治疗性磁共振在糖尿病足溃疡中的安全性和有效性：一项前瞻性随机对照试验。

Safety and effectiveness of therapeutic magnetic resonance in diabetic foot ulcers: a prospective randomised controlled trial.

作者信息

Piaggesi A, Sambataro M, Nicoletti C, Goretti C, Lacopi E, Coppelli A

机构信息

Diabetic Foot Section, Department of Medicine, University of Pisa, Italy.

Metabolism Disease and Clinical Nutrition Unit, Santa Maria di Ca' Foncello Hospital, Treviso, Italy.

出版信息

J Wound Care. 2016 Dec 2;25(12):704-711. doi: 10.12968/jowc.2016.25.12.704.

DOI:10.12968/jowc.2016.25.12.704

PMID:27974006

Abstract

OBJECTIVE

To test the efficacy and safety of therapeutic magnetic resonance (TMR) in the management of diabetic foot ulcers (DFU), the authors designed a prospective randomised controlled trial in three highly specialised diabetic foot clinics.

METHOD

All the patients consecutively visited in a period of 18 months were screened according to the inclusion (presence of an ulcer >1 cm in the foot lasting at least 6 weeks; ABPI>0.6; consent to participate in the study) and exclusion (Charcot's foot; local or systemic infections; chronic renal failure; any wearable electrically-driven life-supporting device) criteria.
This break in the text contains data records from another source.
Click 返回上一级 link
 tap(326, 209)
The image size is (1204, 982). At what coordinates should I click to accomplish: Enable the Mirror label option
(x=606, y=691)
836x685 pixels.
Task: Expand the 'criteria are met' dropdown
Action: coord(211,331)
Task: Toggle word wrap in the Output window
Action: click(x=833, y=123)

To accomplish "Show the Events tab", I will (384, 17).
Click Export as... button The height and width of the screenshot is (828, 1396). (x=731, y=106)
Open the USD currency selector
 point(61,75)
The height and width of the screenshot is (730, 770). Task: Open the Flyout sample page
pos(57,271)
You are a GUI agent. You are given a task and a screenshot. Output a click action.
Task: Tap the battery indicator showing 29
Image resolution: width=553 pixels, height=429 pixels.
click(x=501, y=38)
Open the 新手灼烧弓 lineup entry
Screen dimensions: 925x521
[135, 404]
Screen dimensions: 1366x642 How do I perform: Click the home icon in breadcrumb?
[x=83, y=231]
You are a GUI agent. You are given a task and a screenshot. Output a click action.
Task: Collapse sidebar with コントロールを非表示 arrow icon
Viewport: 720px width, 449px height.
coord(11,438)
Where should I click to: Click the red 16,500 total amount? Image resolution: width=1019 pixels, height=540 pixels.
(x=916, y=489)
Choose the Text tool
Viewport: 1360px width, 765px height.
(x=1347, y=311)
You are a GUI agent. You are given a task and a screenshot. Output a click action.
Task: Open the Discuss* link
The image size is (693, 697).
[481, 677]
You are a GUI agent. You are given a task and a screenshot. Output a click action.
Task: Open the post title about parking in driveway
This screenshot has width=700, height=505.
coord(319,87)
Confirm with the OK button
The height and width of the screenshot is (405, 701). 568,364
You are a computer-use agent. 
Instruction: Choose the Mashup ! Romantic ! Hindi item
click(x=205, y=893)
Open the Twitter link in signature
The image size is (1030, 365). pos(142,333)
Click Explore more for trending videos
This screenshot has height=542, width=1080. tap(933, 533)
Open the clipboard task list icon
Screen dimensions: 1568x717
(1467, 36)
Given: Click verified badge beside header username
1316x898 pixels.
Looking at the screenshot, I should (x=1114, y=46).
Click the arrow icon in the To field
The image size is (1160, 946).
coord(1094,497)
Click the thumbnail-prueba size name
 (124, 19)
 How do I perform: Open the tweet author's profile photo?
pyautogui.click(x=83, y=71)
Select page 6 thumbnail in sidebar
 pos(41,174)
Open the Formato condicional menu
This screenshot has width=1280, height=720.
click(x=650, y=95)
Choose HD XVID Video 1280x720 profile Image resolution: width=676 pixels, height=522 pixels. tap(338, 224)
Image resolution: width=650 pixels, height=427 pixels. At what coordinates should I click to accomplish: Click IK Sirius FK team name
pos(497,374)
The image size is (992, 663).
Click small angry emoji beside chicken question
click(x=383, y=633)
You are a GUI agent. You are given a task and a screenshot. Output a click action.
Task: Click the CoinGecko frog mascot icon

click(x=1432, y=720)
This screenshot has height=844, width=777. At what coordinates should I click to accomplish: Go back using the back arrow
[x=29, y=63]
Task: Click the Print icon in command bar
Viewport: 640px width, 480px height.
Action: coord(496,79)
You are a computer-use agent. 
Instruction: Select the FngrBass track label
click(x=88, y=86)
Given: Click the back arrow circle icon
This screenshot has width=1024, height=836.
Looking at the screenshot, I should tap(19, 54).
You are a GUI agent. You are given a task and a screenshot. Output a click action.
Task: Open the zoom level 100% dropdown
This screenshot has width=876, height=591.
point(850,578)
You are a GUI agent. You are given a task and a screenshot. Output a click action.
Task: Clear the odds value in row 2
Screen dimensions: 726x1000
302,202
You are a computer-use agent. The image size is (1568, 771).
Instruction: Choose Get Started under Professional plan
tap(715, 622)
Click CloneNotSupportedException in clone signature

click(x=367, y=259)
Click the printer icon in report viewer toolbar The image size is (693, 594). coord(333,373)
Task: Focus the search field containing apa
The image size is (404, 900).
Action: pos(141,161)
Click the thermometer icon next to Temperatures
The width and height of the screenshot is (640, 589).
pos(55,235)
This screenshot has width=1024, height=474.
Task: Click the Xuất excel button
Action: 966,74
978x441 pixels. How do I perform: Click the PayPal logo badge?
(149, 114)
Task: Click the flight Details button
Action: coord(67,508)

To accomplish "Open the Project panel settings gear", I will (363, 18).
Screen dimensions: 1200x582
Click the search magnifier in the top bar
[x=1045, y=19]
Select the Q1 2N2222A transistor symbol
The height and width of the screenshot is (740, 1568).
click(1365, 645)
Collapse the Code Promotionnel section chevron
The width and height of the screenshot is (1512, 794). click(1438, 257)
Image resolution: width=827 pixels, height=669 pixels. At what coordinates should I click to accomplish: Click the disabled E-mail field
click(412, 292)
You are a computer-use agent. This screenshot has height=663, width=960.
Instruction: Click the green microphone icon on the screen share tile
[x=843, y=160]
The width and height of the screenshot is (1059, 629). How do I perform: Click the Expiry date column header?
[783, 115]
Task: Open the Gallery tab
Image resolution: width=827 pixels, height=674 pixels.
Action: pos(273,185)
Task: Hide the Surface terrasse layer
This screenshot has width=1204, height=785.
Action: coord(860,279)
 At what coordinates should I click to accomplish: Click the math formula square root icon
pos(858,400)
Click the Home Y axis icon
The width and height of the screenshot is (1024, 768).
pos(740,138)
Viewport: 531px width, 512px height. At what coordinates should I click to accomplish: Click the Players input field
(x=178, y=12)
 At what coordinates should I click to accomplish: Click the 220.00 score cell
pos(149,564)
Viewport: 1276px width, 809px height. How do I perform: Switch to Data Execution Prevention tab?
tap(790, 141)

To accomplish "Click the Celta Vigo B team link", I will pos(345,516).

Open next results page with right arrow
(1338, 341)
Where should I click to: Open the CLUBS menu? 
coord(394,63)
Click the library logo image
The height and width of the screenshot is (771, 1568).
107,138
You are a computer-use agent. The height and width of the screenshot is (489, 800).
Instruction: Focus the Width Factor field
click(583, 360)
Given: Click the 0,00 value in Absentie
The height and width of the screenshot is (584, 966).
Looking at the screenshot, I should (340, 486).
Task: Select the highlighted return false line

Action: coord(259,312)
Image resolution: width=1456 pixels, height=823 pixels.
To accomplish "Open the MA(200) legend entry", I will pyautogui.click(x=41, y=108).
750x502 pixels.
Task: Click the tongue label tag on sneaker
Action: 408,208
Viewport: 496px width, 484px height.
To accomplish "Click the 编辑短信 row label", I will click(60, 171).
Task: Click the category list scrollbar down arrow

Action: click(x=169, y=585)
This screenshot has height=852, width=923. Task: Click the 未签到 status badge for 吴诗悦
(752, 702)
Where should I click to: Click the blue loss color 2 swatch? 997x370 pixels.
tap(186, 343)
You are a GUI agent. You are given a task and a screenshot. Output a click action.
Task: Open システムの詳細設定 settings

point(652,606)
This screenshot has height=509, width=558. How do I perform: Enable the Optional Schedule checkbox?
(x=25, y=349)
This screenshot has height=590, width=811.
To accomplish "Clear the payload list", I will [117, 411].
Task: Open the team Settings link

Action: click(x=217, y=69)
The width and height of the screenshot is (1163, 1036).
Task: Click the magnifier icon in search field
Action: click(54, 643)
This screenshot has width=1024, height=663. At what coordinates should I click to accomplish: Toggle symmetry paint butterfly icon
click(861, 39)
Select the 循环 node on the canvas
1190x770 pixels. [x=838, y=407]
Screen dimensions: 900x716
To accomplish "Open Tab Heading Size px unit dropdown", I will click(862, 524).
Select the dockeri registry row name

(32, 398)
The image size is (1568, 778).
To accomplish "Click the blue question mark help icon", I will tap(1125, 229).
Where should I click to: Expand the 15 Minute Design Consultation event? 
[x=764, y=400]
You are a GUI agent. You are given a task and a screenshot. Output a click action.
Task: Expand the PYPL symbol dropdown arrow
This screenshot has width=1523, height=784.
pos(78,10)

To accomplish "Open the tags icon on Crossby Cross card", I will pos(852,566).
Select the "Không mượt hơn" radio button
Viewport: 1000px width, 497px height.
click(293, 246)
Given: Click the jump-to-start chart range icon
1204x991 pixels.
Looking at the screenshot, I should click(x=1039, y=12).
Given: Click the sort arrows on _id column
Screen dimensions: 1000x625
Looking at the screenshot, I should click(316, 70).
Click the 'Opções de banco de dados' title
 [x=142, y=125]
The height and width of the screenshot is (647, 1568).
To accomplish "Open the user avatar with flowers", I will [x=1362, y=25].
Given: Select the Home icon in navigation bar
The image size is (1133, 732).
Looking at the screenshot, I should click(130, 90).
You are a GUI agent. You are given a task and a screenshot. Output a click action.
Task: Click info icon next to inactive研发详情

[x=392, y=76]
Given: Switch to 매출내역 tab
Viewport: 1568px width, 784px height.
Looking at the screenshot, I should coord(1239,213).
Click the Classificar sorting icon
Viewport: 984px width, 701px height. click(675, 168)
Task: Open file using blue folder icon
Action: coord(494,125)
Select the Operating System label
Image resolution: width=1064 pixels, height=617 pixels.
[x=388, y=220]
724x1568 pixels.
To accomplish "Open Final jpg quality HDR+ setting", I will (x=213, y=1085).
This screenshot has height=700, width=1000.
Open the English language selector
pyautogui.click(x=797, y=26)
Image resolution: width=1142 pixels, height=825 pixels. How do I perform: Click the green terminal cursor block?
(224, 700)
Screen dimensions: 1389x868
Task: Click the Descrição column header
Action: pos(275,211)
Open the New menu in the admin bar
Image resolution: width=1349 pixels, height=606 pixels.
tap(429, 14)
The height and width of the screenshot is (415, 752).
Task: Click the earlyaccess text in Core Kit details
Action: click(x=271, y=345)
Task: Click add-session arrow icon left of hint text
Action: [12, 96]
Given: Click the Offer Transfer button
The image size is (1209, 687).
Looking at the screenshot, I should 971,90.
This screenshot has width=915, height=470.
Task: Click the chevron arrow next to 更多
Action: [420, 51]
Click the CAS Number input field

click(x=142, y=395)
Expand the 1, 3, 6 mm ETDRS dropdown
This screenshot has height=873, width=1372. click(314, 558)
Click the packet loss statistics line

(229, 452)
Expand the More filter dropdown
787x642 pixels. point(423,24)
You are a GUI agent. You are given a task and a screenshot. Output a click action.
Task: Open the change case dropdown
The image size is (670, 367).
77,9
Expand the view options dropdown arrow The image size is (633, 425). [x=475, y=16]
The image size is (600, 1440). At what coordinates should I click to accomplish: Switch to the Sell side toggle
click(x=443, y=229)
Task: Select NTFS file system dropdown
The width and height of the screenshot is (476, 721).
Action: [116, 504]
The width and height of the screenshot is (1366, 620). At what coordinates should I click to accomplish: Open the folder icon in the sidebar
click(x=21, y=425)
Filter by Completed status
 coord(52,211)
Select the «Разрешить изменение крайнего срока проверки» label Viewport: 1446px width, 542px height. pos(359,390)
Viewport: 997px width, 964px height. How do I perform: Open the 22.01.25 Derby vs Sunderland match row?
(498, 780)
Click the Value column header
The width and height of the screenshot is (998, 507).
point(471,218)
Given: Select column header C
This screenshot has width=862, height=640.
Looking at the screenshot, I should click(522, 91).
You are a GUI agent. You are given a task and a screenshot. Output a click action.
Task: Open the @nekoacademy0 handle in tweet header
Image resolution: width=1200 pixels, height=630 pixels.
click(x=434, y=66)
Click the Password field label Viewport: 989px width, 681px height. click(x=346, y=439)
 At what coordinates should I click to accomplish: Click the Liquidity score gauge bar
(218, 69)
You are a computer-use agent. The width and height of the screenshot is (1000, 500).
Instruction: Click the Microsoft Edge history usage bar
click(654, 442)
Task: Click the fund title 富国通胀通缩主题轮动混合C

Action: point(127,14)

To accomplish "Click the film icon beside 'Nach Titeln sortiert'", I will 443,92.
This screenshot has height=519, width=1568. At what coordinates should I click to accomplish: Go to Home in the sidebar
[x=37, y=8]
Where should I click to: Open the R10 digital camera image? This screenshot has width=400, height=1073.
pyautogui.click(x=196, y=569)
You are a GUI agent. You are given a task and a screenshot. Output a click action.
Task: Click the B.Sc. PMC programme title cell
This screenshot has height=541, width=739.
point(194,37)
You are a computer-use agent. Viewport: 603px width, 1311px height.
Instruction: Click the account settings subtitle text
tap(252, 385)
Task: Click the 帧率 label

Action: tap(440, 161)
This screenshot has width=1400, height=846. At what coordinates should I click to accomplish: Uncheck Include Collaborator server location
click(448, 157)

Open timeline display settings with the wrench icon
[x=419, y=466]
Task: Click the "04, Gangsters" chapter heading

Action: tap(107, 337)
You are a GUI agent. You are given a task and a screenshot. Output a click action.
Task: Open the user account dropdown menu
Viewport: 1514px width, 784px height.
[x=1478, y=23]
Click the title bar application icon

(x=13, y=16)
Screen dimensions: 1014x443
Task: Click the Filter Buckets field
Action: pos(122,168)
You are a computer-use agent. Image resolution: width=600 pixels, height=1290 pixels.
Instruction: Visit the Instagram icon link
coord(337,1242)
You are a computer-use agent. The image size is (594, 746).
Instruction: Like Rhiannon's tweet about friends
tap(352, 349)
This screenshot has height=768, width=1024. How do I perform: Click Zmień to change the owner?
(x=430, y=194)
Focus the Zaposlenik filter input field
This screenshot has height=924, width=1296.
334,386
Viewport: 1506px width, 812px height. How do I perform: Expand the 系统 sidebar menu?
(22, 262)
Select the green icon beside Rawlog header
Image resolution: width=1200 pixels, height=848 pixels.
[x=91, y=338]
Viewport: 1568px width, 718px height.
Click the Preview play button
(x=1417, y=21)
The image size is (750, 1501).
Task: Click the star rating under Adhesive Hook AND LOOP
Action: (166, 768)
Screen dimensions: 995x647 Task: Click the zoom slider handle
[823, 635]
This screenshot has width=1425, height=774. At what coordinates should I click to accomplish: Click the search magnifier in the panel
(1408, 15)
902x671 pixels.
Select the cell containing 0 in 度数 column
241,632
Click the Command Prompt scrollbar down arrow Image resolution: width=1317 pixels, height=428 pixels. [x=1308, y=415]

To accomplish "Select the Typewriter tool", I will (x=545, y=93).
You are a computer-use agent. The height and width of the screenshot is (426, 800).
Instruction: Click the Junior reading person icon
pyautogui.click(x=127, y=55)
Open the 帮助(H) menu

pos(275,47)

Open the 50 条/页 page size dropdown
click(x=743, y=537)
Patients, who were treated according to international guideline protocols, were randomised into two groups: group A received for four weeks the sham application of TMR, while group B received the active TMR for the same period. People were followed-up to 10 weeks and healing rate (HR), healing time (HT), rate of granulation tissue on wound bed (% GT), reduction of the area of the lesion (∆AL) and a score (0-3) evaluating erythema, oedema, pain and tenderness, respectively, were measured. Adverse events (AE) were registered and monitored throughout the study.

RESULTS

No differences were observed in HR, HT and ∆AL between the two groups during follow-up, while % GT and the scores for erythema, oedema and pain at 10 weeks showed significant (p<0.05) improvements in group B compared with group A and versus baseline. When restricted to non-ischaemic patients (ABPI>0.8), ∆AL was significantly (p<0.05) more pronounced in group B than in group A. No difference in AE occurrence was observed between the two groups.

CONCLUSION

Our study, despite not being able to demonstrate the effectiveness of TMR on healing rate at 10 weeks, with 4 weeks of active treatment in neuro-ischaemic DFUs, shows positive effects on clinical aspects of the DFU and is associated with a significant increase of GT in the wound bed.

DECLARATION OF INTEREST

The study has been fully sponsored by Thereson S.p.A., manufacturer of TMR devices.

摘要

目的

为了测试治疗性磁共振（TMR）在治疗糖尿病足溃疡（DFU）中的疗效和安全性，作者在三家高度专业化的糖尿病足诊所设计了一项前瞻性随机对照试验。

方法

对在18个月期间连续就诊的所有患者，根据纳入标准（足部存在直径>1 cm的溃疡且持续至少6周；踝肱指数>0.6；同意参与研究）和排除标准（夏科氏足；局部或全身感染；慢性肾衰竭；任何可穿戴的电动生命支持设备）进行筛查。按照国际指南方案进行治疗的患者被随机分为两组：A组接受为期四周的TMR假治疗，而B组在同一时期接受活性TMR治疗。对患者随访至10周，并测量愈合率（HR）、愈合时间（HT）、伤口床肉芽组织率（%GT）、病变面积减少量（∆AL）以及分别评估红斑、水肿、疼痛和压痛的评分（0 - 3分）。在整个研究过程中记录并监测不良事件（AE）。